O problema de Portugal é o de sempre: pensamos a curto prazo, o horizonte governativo continua a ser a eleição seguinte, não temos estratégia, ou meios adequados, e não olhamos para este flagelo como problema existencial de uma nação que tem na floresta uma das suas maiores riquezas.

Será por falta de dinheiro?

Não pode ser. Se escolhemos investir milhões em jornadas mundiais, em torneios de futebol onde somos meros figurantes, ou em borlas fiscais obscenas, como a proposta de IRS jovem, que impacta sobretudo as vidas de jovens que não precisam delas, o problema não pode ser dinheiro.

O problema é que o fogo florestal não ameaça a capital, não ameaça a Invicta, não ameaça os milionários da Comporta ou a primeira linha do Algarve. Não ameaça as elites. Pelo contrário, chega a ser-lhes bastante rentável.

E, sobretudo, o problema é não aprendermos nada com as desgraças recentes.
Portugal é uma casa a arder, pseudo-gerida por um batalhão de mulheres e homens-tacho que não conhece o país real para lá dos limites da sua própria arrogância elitista. Ignorante, parida em viveiros de facada nas costas e hermeticamente fechada na sua bolha, esta elite garante não perceber de onde vêm os novos fascistas, quando eles são o produto acabado da sua própria incompetência e inutilidade.

Já a equação dos fogos florestais, essa é sempre a mesma:

São os políticos incompetentes que não sabem gerir a floresta.

Os empresários mafiosos que subcontratam incendiários.

Os incendiários criminosos que escapam à prisão.

Os proprietários negligentes que não limpam os seus terrenos.

E os suspeitos do costume a arriscar a vida pelos restantes.

Aos Bombeiros do nosso país, uma palavra de eterno agradecimento. Tivesse a nossa classe política um décimo da capacidade de entrega e serviço público dos soldados da paz, seríamos uma das nações mais evoluídas do mundo.

Mas de nada nos adianta ter bombeiros “nórdicos”, se os políticos insistem em ser terceiro-mundistas em tantas matérias. Afinal, eles são o espelho de quem somos. Não são as pedras da calçada que votam neles.

2.


Ser bombeiro, em Portugal, é no mínimo ingrato. Pedimos-lhes que arrisquem a vida a troco de um salário miserável e enviamo-los para o mato em chamas, com recursos e equipamentos que nos deveriam corar a todos de vergonha.

Eles vencem todas as batalhas, é certo, mas o preço a pagar, por eles e por todos, é cada vez mais elevado. Obrigado a todos, sobretudo a vós, João Manuel dos Santos Silva, Sónia Cláudia Melo, Susana Cristina Carvalho e Paulo Jorge Santos.

Que o vosso sacrifício não tenha sido em vão.
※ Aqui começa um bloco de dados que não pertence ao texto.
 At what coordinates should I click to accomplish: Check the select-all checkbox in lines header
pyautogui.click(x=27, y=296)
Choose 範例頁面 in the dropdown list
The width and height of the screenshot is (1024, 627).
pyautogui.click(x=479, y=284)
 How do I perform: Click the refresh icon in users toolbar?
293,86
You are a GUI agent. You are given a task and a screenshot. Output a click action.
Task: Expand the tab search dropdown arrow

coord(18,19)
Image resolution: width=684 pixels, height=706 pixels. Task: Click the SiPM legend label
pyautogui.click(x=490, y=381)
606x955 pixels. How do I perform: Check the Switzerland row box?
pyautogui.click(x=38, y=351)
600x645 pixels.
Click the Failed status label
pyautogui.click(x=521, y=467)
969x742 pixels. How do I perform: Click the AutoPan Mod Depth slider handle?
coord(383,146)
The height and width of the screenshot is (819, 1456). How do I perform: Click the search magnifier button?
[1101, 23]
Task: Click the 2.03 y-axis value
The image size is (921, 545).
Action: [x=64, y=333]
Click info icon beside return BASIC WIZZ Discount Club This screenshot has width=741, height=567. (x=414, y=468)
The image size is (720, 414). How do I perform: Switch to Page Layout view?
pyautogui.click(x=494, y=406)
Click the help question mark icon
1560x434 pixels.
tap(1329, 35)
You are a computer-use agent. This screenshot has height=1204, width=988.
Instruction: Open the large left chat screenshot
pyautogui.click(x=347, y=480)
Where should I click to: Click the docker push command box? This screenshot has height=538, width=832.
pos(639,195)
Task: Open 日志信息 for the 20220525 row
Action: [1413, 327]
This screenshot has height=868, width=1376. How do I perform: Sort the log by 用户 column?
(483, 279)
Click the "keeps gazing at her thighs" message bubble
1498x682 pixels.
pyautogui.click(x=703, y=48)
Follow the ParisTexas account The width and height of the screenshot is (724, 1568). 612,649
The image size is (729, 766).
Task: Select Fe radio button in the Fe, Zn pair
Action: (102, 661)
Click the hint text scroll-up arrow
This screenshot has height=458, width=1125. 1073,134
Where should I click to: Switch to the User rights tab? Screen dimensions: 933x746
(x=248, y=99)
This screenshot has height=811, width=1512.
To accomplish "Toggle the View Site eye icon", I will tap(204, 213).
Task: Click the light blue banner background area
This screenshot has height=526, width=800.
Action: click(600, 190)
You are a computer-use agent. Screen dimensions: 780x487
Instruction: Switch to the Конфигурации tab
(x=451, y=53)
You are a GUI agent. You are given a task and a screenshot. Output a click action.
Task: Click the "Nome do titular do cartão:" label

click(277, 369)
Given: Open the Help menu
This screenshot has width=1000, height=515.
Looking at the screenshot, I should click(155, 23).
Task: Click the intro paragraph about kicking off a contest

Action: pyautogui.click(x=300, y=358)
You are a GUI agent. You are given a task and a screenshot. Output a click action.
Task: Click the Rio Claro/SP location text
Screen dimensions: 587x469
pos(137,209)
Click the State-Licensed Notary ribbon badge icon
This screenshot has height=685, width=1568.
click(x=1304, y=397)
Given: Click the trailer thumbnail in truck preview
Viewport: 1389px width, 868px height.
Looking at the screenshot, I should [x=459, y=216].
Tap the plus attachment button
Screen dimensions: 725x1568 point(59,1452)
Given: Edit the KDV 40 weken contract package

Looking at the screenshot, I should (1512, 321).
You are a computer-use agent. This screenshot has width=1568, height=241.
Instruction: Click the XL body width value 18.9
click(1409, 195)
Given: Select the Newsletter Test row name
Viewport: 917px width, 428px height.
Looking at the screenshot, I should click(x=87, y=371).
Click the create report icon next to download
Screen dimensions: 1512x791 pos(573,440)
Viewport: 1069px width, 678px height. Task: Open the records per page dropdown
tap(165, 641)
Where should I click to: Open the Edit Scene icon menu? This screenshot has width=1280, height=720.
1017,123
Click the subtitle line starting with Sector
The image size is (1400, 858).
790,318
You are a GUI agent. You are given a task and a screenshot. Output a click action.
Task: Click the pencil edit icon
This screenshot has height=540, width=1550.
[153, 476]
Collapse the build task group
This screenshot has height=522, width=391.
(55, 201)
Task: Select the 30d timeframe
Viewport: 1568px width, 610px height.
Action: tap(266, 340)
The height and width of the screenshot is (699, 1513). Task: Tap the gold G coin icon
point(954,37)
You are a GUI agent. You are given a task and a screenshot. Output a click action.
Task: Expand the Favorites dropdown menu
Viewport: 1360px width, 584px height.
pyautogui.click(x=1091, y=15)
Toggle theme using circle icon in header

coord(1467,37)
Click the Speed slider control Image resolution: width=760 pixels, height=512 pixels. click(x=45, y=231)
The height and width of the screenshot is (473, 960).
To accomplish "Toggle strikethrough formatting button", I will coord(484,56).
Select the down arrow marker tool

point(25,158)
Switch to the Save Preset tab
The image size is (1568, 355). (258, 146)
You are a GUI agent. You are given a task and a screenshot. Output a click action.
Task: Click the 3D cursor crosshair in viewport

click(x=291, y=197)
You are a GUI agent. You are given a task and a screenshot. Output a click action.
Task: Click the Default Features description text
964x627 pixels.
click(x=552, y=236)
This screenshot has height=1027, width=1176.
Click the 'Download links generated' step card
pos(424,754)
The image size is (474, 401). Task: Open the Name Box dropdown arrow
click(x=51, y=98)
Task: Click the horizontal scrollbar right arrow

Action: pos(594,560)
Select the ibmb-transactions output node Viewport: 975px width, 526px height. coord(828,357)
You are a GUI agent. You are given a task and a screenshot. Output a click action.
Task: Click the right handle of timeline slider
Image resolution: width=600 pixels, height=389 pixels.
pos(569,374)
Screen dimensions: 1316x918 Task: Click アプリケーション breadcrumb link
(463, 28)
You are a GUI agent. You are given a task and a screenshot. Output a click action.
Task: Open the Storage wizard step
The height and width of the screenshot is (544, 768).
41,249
Eu queria dizer que estes heróis nunca serão esquecidos, e espero que não o sejam, mas é pouco provável que a “elite” que nos comanda venha um dia a dar os seus nomes a ruas ou a erguer estátuas com as suas caras. Tais fidalguias ficam sempre reservadas aos seus pares, ao autarca corrupto e ao ministro da administração das influências.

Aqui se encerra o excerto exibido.